A report released Wednesday by state auditors largely praises how the Oregon Department of Transportation handled debris removal after the largest natural disaster in state history.

The transportation department and the contractors it hired to remove tens of thousands of damaged trees from along 120 miles of state highways in the Santiam Canyon and McKenzie River Valley after catastrophic fires in 2020 have been under fire for the past year as employees and onlookers alike reported that the state chopped more trees than necessary. 

That criticism sparked a limited review of the wildfire cleanup by the Audits Division of the Secretary of State’s office, which concluded that the transportation department moved quickly to clear debris left by wildfires and overall did well.

The agency, however, can improve before another disastrous fire season, auditors found.

“This report shows that in this extremely difficult crisis, ODOT was building trust,” Secretary of State Shemia Fagan said during a press conference Wednesday. “ODOT learned and adapted through the cleanup, and ODOT’s current efforts are clearing the way for Oregonians to rebuild their homes, their businesses and their communities.”

Fagan said one of the main findings from the audit was that many of the trees removed across the burned areas were cut by groups other than the transportation department and its contractors. Utility companies sent crews out to remove damaged trees that got in the way of reconstructing power lines, and both individual and commercial landowners were free to cut trees on their property as they wished, according to the report.

Auditors said they could find no reliable figures for how many trees were cut down between September and December 2020, or who did the cutting. Between January and August of this year, the transportation department and contractors inspected nearly 94,000 trees and chopped just over 62,000. That’s about 70% of the total trees that need to be removed, according to the department. 

“Oregonians who were going along who thought that in general too many trees were being removed might have been noticing the additional private tree removal, which obviously ODOT doesn’t have control over,” Fagan said.

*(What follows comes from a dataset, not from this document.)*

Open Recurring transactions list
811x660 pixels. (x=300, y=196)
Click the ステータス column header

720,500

The review found that the department sought to do more to conserve trees than recommended by the Federal Emergency Management Agency. Under the federal guidelines, a damaged tree should be removed if it could obstruct a roadway by falling within the next five years while the state agency uses a three-year timeline to reduce the number of trees felled.

 The transportation department also prefers continuing to monitor trees on the cusp of becoming safety risks rather than cutting too early, auditors reported. About 750 trees that were originally saved may need to be reassessed and potentially chopped because of additional stress from this summer’s extreme heat and drought, the report said.

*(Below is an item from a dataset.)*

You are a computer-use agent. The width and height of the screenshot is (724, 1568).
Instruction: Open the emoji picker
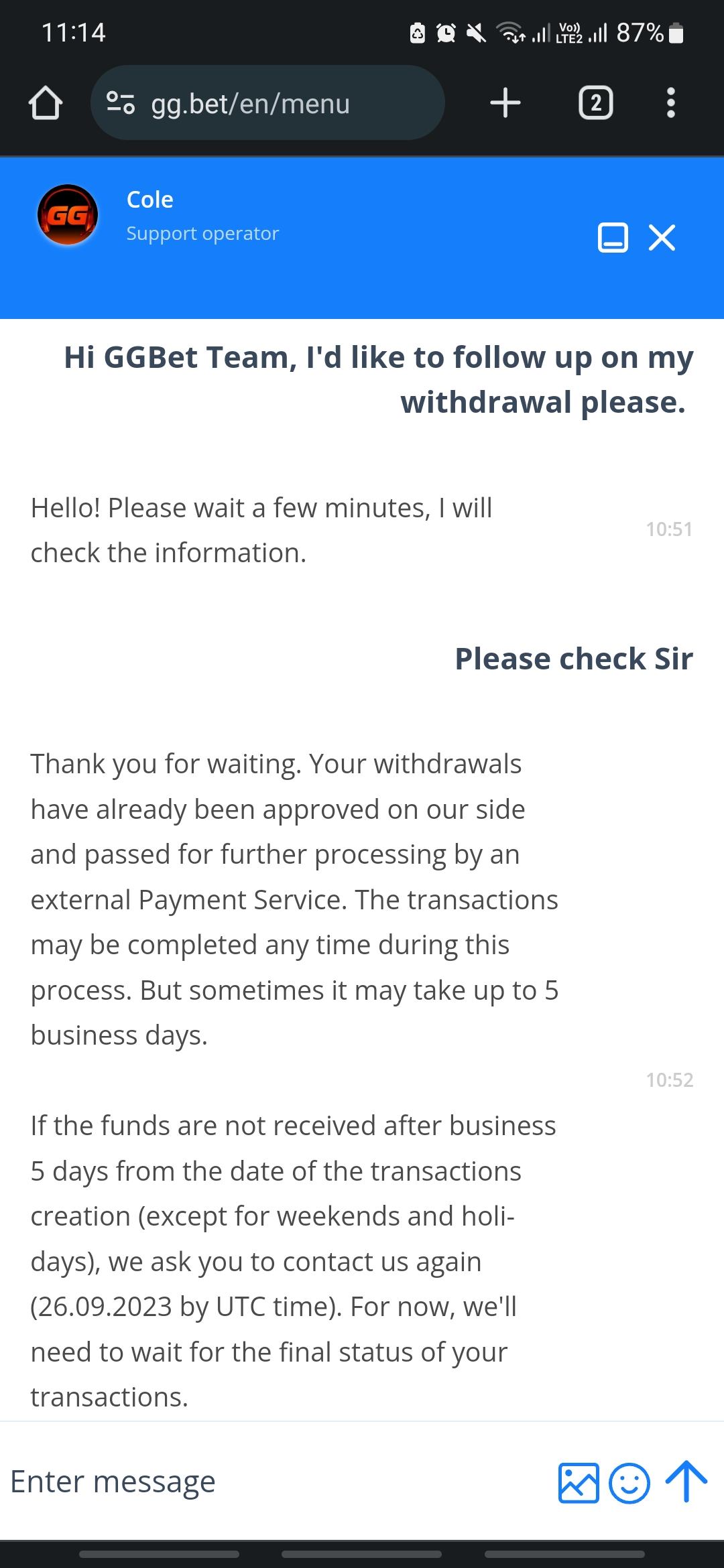point(629,1482)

Auditors recommended that transportation department officials prepare for potential future wildfire cleanups at such a scale by improving internal communication and revising the training required for staff and contractors. That would ensure they understand how to protect environmental and cultural resources, such as bird nests and historical artifacts, the report said.

The transportation department also needs to improve its process for getting onto private land to remove hazardous materials, auditors wrote. Federal guidelines, which are based on recovery from hurricanes or ice storms, assume private landowners will take debris to the edge of their property for removal, but fire can turn ordinary household or yard materials into carcinogens. 

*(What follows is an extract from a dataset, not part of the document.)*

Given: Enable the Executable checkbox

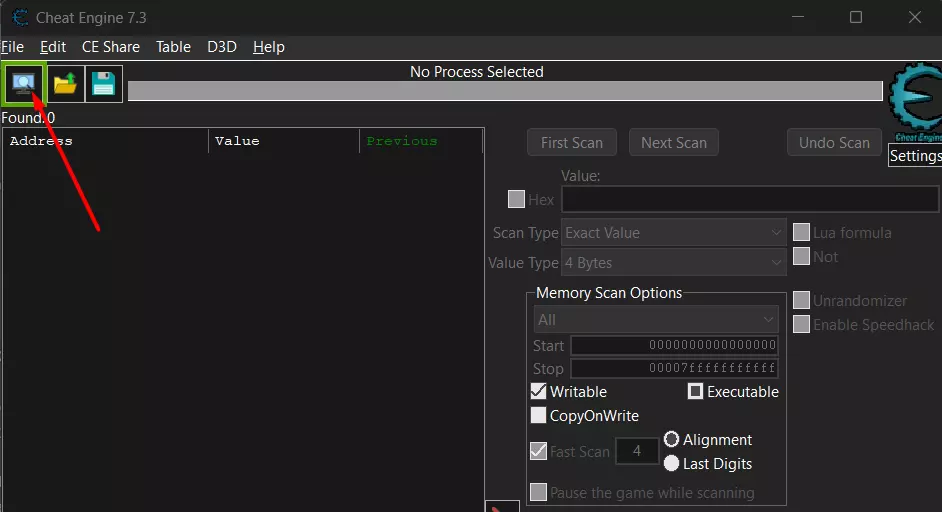Looking at the screenshot, I should coord(695,391).

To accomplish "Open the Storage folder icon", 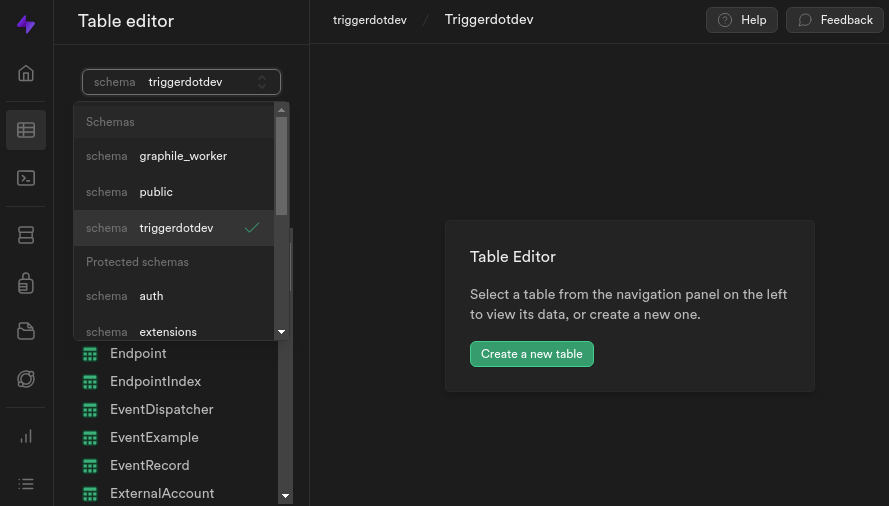I will click(x=26, y=331).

Auditors also recommended that the agency find a bench of Oregon-based contractors who can be called on in future disasters. The state employed more than 160 contractors to remove debris this year, but the largest contracts went to out-of-state companies that traverse the country to clean up after natural disasters. 

Mac Lynde, deputy administrator of the transportation department’s delivery and operations division, and Frank Reading, the department’s wildfire cleanup area commander, welcomed the report’s conclusions in an attached letter. 

“The unfortunate reality that Oregon may experience another devastating wildfire event in coming years is not taken lightly,” the two wrote.